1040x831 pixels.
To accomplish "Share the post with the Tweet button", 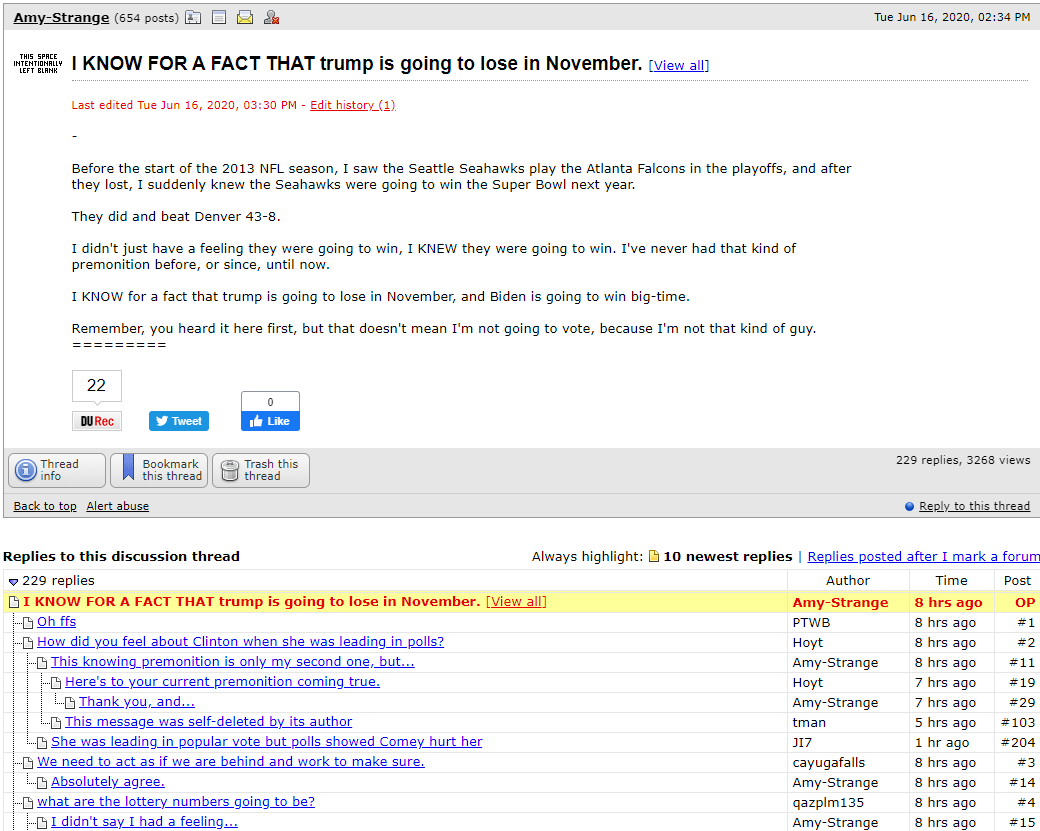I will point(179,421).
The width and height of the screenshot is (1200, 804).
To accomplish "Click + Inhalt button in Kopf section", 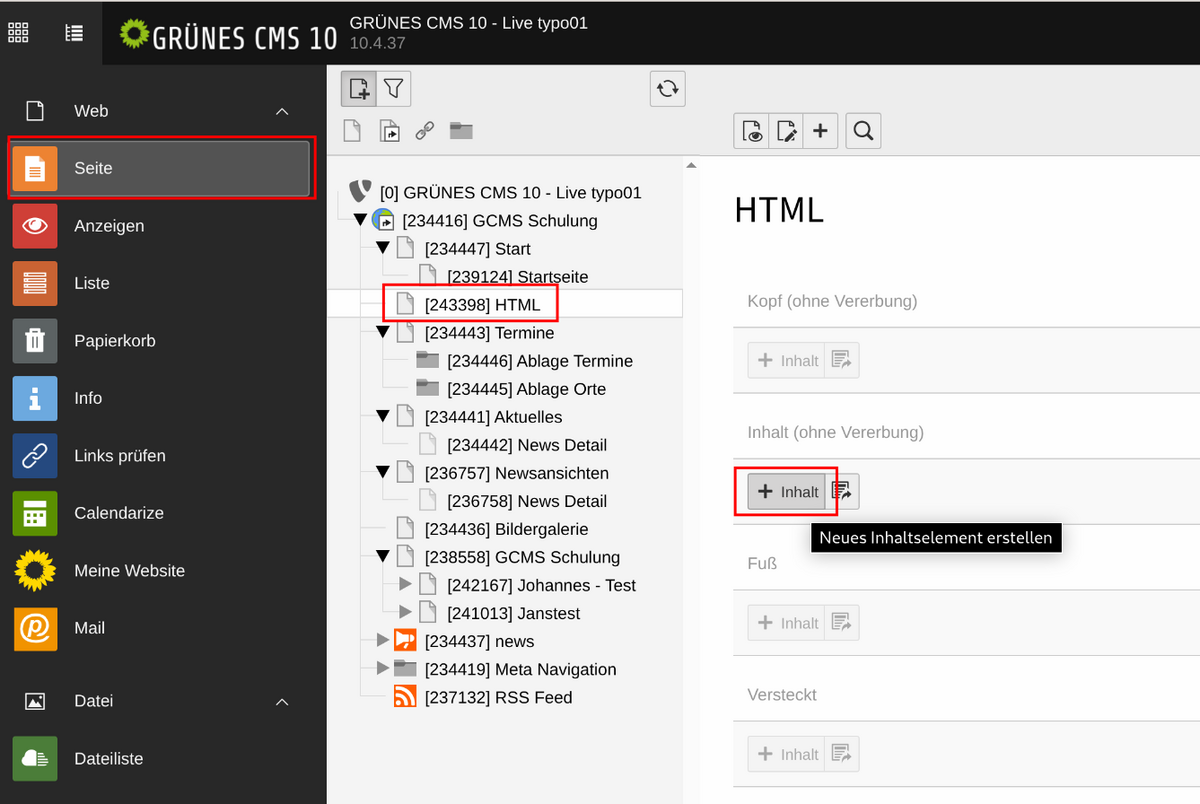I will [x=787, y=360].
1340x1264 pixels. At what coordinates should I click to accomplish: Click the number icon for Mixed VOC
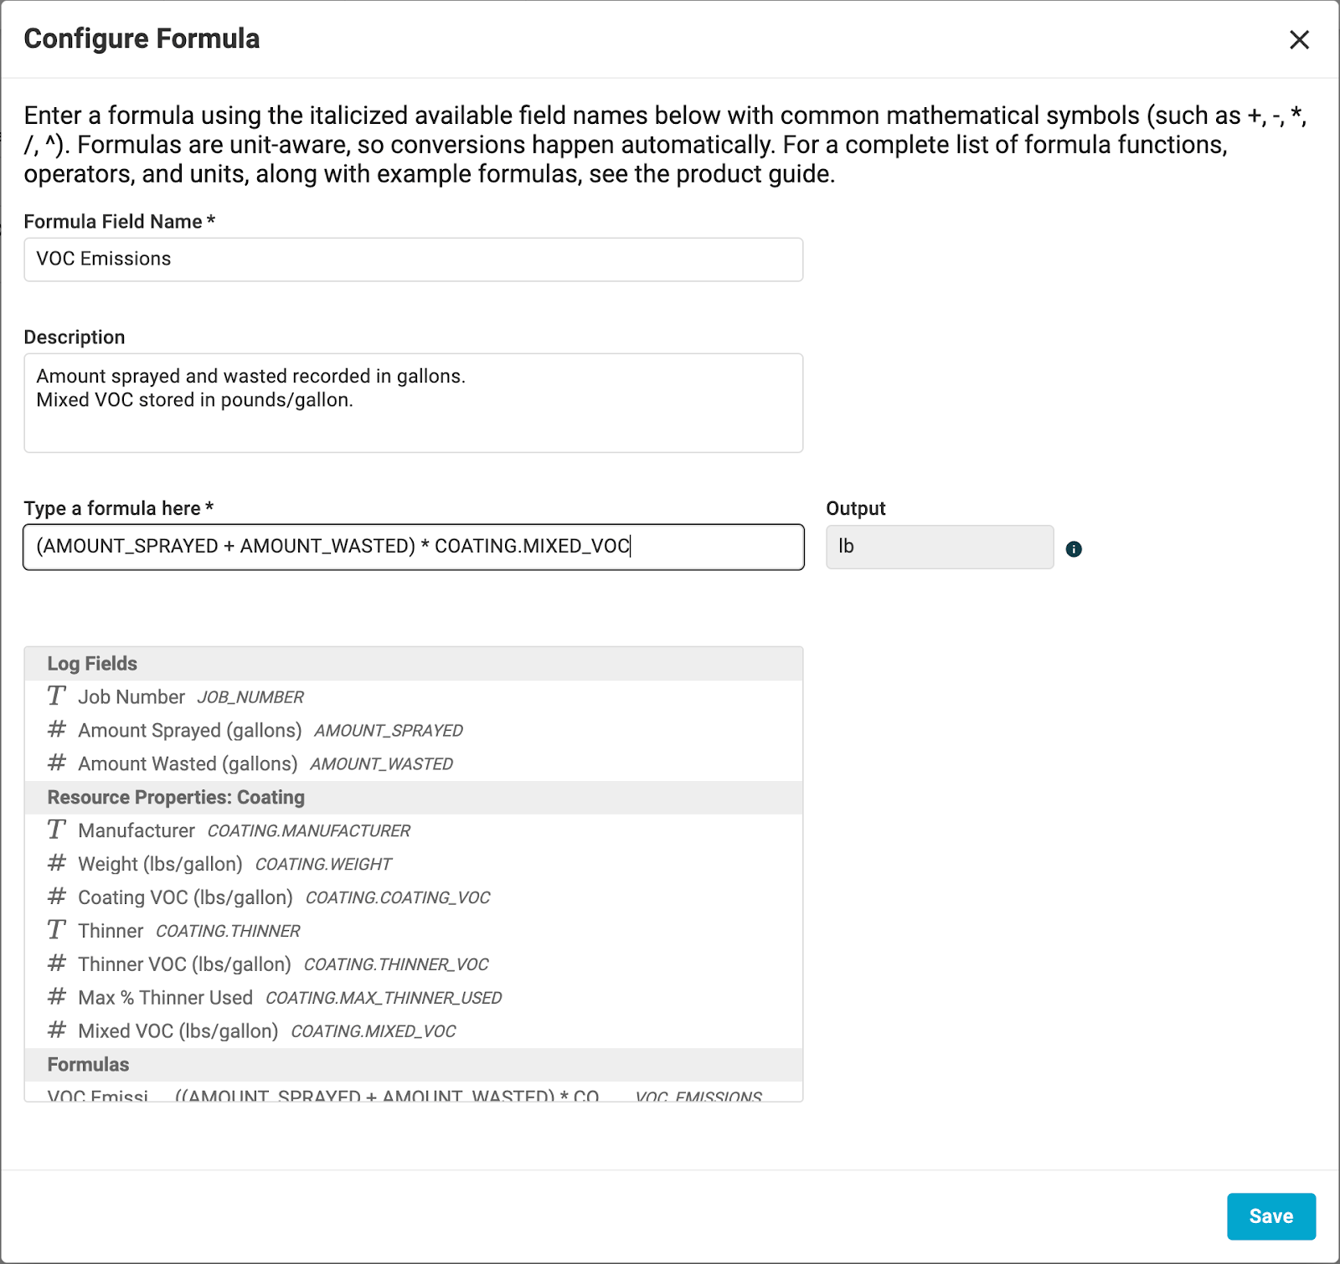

* * *

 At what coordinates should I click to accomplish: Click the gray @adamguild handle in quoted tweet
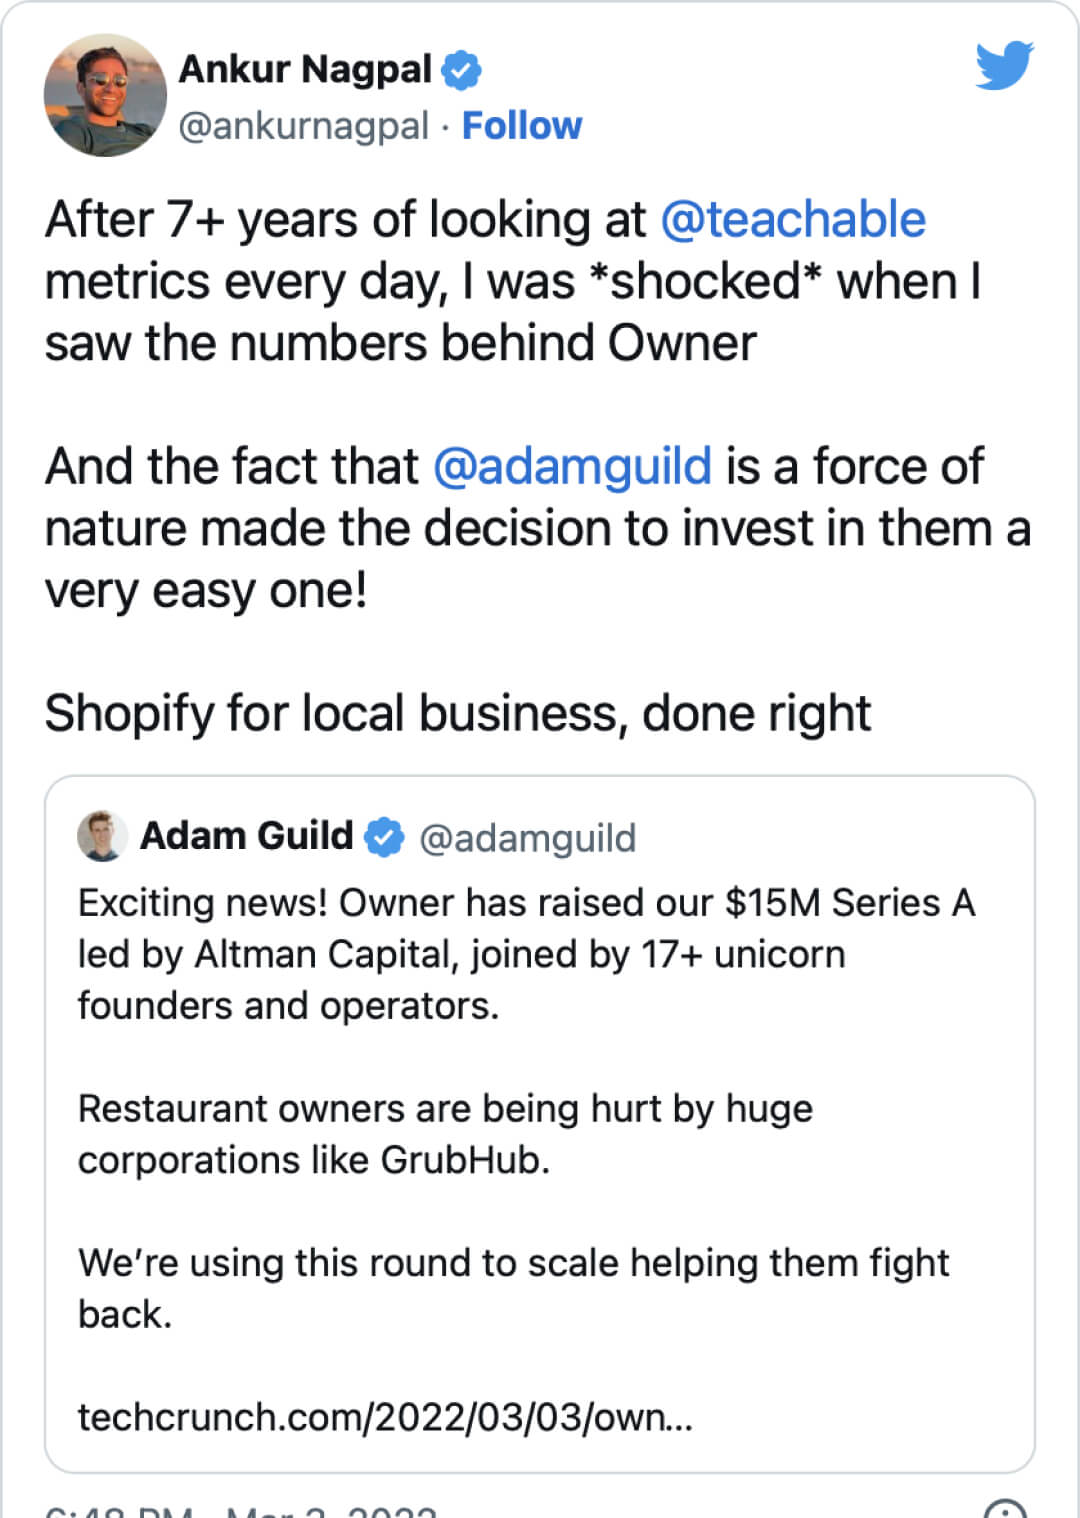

→ Task instructions: Check each line of the data above for the word "what" and copy the ones where it is found.

→ Reply to the task:
1340x1264 pixels. At what coordinates should I click to accomplish: Click the number icon for Mixed VOC
 At what coordinates should I click to accomplish: Click the gray @adamguild handle in quoted tweet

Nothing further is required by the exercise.